Figure 2. PCAT attenuation parameter measurement. (A) The measurement of proximal FAI of the left anterior descending artery (40 mm length from the bifurcation of the left main coronary artery) on a 120 kVp conventional image and 40–100 keV virtual monoenergetic images, respectively. (B) The measurement of peri-plaque FAI around a low-density non-calcified plaque at the most stenosis of the lumen of the right coronary artery. FAI, fat attenuation index.

Statistical analysis

Continuous variables were expressed as the average ± standard deviation (SD). Normal distribution and homogeneity of variance tests on the data were performed. If the data were a normal distribution with homogeneity of variance, analysis of variance (ANOVA) was used for comparison among groups. Otherwise, a multi-variant ANOVA was performed. SPSS 26.0 (SPSS, Inc., Chicago, IL, USA) was used for statistical analysis. A p-value of <0.05 was considered statistically significant.

Results

FAI gradually increased with the increase in monoenergetic level on VMI, whether it was proximal or peri-plaque FAI, whether it was mild, moderate, or severe lumen stenosis, whether it was CP, NCP, or LD-NCP (Supplementary Figure S1).

Among the different degrees of stenosis, both proximal and peri-plaque FAI increased with the stenosis degree of the coronary artery. Peri-plaque FAI_CI and FAI_VMI were significantly higher in severe stenosis than in mild and moderate stenosis (p < 0.05), while λ of proximal and peri-plaque PCAT attenuation was neither statistically different (p > 0.05) nor was the proximal FAI of vessels with different degrees of stenosis (p > 0.05). In severe stenosis, peri-plaque FAI was significantly higher than proximal FAI (p < 0.05), while they were not significantly different in mild and moderate stenosis (p > 0.05) (Figure 3) (Supplementary Tables S1, S2).

Figure 3

Figure 3. Differences in PCAT parameters at the luminal stenosis level. (A) Proximal FAI on CI and VMI. (B) Spectral attenuation slope of proximal PCAT at three monoenergetic intervals. (C) Peri-plaque FAI on CI and VMI. (D) Spectral attenuation slope of peri-plaque PCAT at three monoenergetic intervals. PCAT, pericoronary adipose tissue; FAI, fat attenuation index; CI, conventional image; and VMI, virtual monoenergetic image. *, p < 0.05; **, p < 0.01.
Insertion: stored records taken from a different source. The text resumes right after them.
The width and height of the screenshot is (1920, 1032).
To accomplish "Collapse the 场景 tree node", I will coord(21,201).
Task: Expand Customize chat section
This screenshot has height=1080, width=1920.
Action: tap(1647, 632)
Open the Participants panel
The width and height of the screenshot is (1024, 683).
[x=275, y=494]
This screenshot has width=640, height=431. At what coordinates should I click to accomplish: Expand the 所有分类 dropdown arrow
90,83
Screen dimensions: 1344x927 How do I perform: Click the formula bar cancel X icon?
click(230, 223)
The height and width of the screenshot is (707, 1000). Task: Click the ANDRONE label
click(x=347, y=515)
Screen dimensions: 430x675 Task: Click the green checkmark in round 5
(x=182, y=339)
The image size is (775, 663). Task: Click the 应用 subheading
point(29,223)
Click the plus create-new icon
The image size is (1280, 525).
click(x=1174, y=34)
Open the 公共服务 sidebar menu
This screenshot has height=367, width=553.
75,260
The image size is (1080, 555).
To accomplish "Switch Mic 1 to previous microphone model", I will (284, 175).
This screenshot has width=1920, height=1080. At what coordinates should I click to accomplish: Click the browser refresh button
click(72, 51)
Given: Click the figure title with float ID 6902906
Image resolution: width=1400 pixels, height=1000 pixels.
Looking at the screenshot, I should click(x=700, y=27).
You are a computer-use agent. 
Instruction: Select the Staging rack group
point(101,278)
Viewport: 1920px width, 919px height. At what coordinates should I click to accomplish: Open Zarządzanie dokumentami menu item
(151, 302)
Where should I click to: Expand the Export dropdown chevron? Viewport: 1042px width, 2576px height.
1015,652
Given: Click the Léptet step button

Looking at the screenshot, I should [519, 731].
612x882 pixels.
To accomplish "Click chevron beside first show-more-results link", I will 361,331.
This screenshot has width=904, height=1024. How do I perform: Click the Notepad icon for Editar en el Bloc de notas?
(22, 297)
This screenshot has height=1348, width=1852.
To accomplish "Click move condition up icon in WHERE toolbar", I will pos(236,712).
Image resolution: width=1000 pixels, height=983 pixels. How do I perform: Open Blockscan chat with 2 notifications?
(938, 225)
Among different plaque types, peri-plaque FAI_CI, FAI_VMI, and λ were significantly higher in LD-NCP and NCP than in CP (p < 0.01). The values were the highest in the LD-NCP group. Proximal FAI_CI and FAI_VMI were also significantly different in different plaque types (p < 0.05), but the highest FAI values were in the NCP group. λ of proximal PCAT attenuation was not statistically different among different plaque types (p > 0.05). In LD-NCP, peri-plaque FAI was significantly higher than the proximal FAI (p < 0.05), while they were not significantly different in CP and NCP (p > 0.05) (Figure 4) (Supplementary Tables S3, S4).

Figure 4

Figure 4. Differences in PCAT parameters at the plaque-type level. (A) Proximal FAI on CI and VMI. (B) Spectral attenuation slope of proximal PCAT at three monoenergetic intervals. (C) Peri-plaque FAI on CI and VMI. (D) Spectral attenuation slope of peri-plaque PCAT at three monoenergetic intervals. PCAT, pericoronary adipose tissue; FAI, fat attenuation index; CI, conventional image; VMI, virtual monoenergetic image; CP, calcified plaques; NCP, non-calcified plaque; LD-NCP, low-density non-calcified plaque. *, p < 0.05; ***, p < 0.001.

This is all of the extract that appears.